Monday, July 4, 2016

PBF Energy takes over Torrance, Ca Exxon refinery after setbacks






Steam spews from a pipe after a fire broke out at a key gasoline-making unit at a PBF Energy Inc refinery in Delaware City, Delaware August 21, 2015.
Reuters/Charles Mostoller



HOUSTON | By Liz Hampton
U.S. refiner PBF Energy took ownership on Friday of a Los Angeles-area refinery purchased from Exxon Mobil Corp for $537.5 million, clearing the way for it to focus on further North American acquisitions.

The takeover of the Torrance, California facility makes PBF the fourth largest independent U.S. refiner and expands its footprint from coast to coast, a longtime goal of founder and former chairman Tom O'Malley, who retired at the end of June.

The deal also increases PBF's total throughput capacity to around 900,000 barrels per day.


PBF had aimed to complete the purchase of the refinery in the second quarter of 2016. However, operational upsets, including a crane accident less than two weeks before the acquisition was set to close, led to fears that the deal would be delayed.

The sale was announced seven months after a February 2015 blast at the gasoline-producing fluid catalytic cracking unit (FCCU) at the plant. As a closing requirement, Exxon was required to demonstrate the refinery was fully functional for at least 15 days.

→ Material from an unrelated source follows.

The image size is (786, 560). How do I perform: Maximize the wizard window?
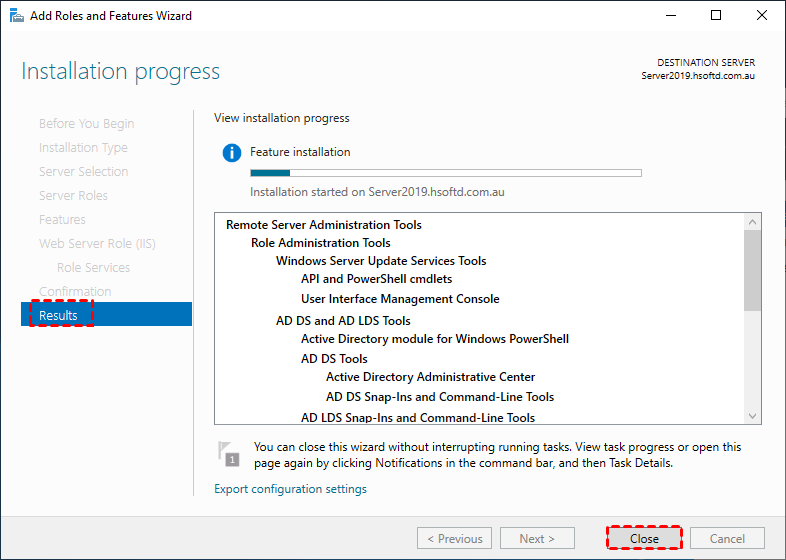pos(715,16)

In early April, Exxon reached an agreement with state regulators to restart the crippled unit, which provides about 10 percent of the state's gasoline supply and had been offline since the explosion.

In an earlier quarterly earnings call, PBF had said it expected the unit would restart by mid-March.

PBF has also set up a trading desk in California and was active in the market in the weeks leading up to the sale, market participants said.

In June, PBF announced it would purchase the Chalmette refinery near New Orleans, Louisiana, jointly owned by Exxon Mobil Corp and Petroleos de Venezuela, marking its first facility on the U.S. Gulf Coast.

PBF also has refineries in Paulsboro, New Jersey, Delaware City, Delaware and Toledo, Ohio.

The handover of the Torrance refinery comes just after an investigation by California Attorney General Kamala Harris into possible retail gasoline market manipulation since 2014 was first reported in the news media.